The following discussion should be read in conjunction with the Consolidated Financial Statements and the related notes included elsewhere in this report, as well as the financial and other information included in the 2022 10-K. The following discussion contains forward-looking statements that reflect the Company's plans, estimates and beliefs. The Company's actual results could materially differ from those discussed in these forward-looking statements. Factors that could cause or contribute to those differences include, but are not limited to, those discussed below and elsewhere in this report (particularly in "Risk Factors" and in "Forward-Looking Statements") and in the 2022 10-K (particularly in "Risk Factors" and in "Forward-Looking Statements"). This discussion includes Non-GAAP financial measures. For information about these measures, see the disclosure under the caption "Important Information Regarding Non-GAAP Financial Measures".
Quarterly Overview
Certain financial highlights are as follows:
•Macy's, Inc. comparable sales declined 8.2% on an owned basis and declined 7.3% on an owned-plus-licensed basis compared to the second quarter of 2022.

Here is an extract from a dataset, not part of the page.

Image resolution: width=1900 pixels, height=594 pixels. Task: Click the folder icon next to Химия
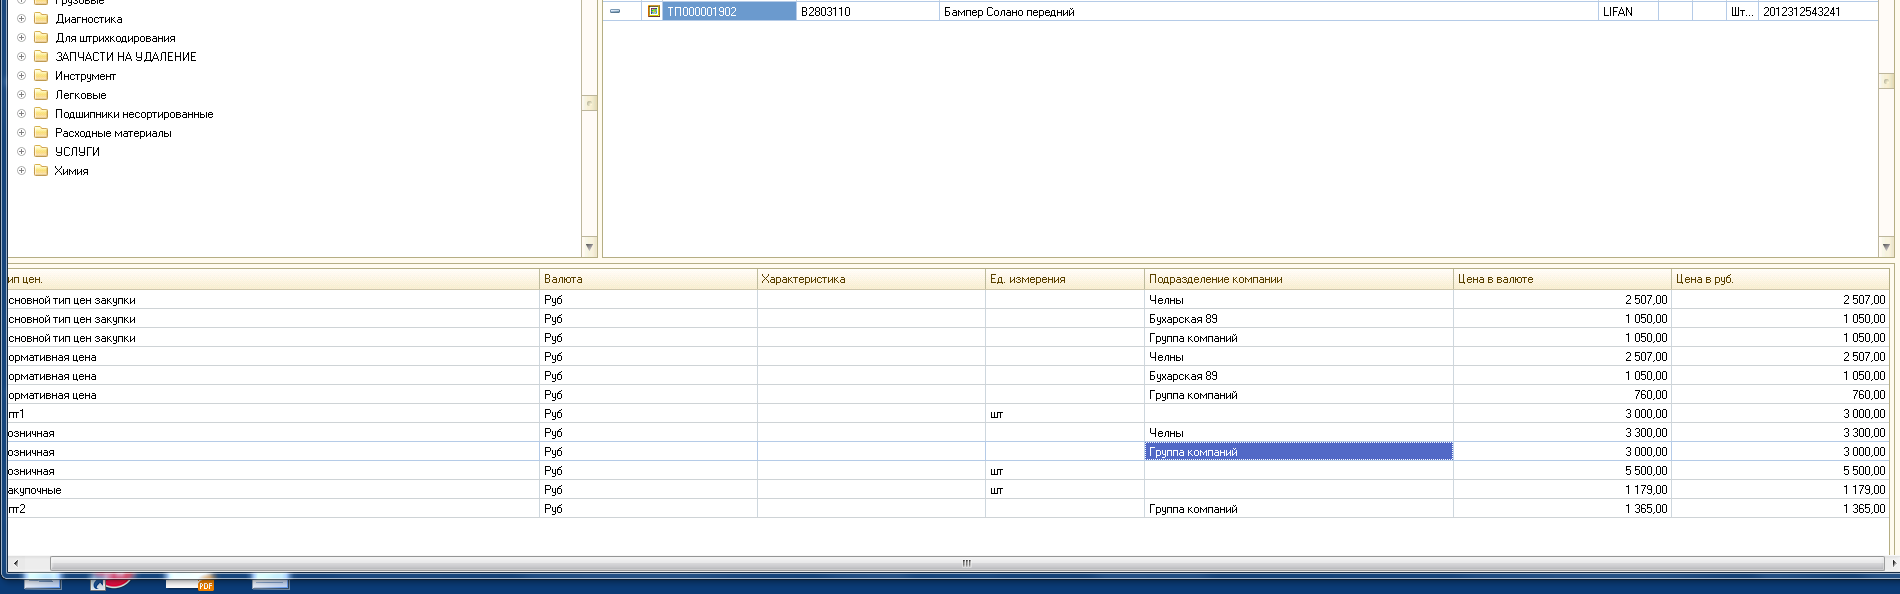(41, 171)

◦Macy's comparable sales declined 9.2% on an owned basis and declined 8.2% on an owned-plus-licensed basis compared to the second quarter of 2022.
◦Bloomingdale's comparable sales declined 2.7% on an owned basis and declined 2.6% on an owned-plus-licensed basis compared to the second quarter of 2022.

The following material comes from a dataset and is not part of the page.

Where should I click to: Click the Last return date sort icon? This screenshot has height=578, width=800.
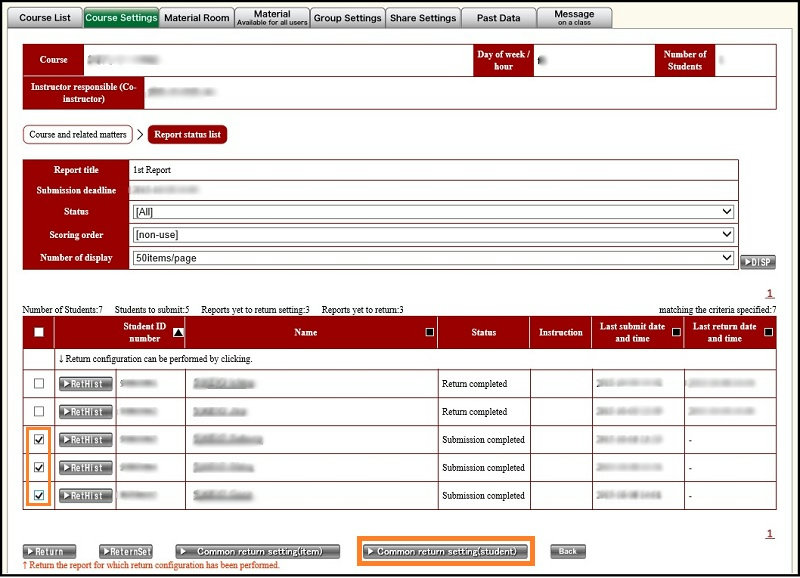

◦Bluemercury comparable sales increased 5.8% on an owned basis compared to the second quarter of 2022.
•Digital sales decreased 10% versus the second quarter of 2022. Digital penetration was 30% of net sales for the second quarter of 2023, which remained flat compared to second quarter of 2022.
•Other revenues were $150 million, down $84 million from the second quarter of 2022.
•Gross margin rate was 38.1%, compared to 38.9% in the second quarter of 2022.
•Selling, general and administrative ("SG&A") expense was $1,980 million, down $31 million from the second quarter of 2022. SG&A expense as a percent of total revenue was 37.5%, 300 basis points higher than the second quarter of 2022.
•Net loss was $22 million in the second quarter of 2023, compared to net income of $275 million in the second quarter of 2022.
•The second quarter of 2023 had earnings before interest, taxes, depreciation and amortization ("EBITDA") of $221 million compared to EBITDA of $614 million during the second quarter of 2022. On an adjusted basis, EBITDA was $347 million for the second quarter of 2023, compared to $616 million during the second quarter of 2022.
•Diluted loss per share was $(0.08) and adjusted diluted earnings per share was $0.26 during the second quarter of 2023. This compares to diluted earnings per share of $0.99 and adjusted diluted earnings per share of $1.00 for the second quarter of 2022.
•Merchandise inventories were down 10% from the second quarter of 2022.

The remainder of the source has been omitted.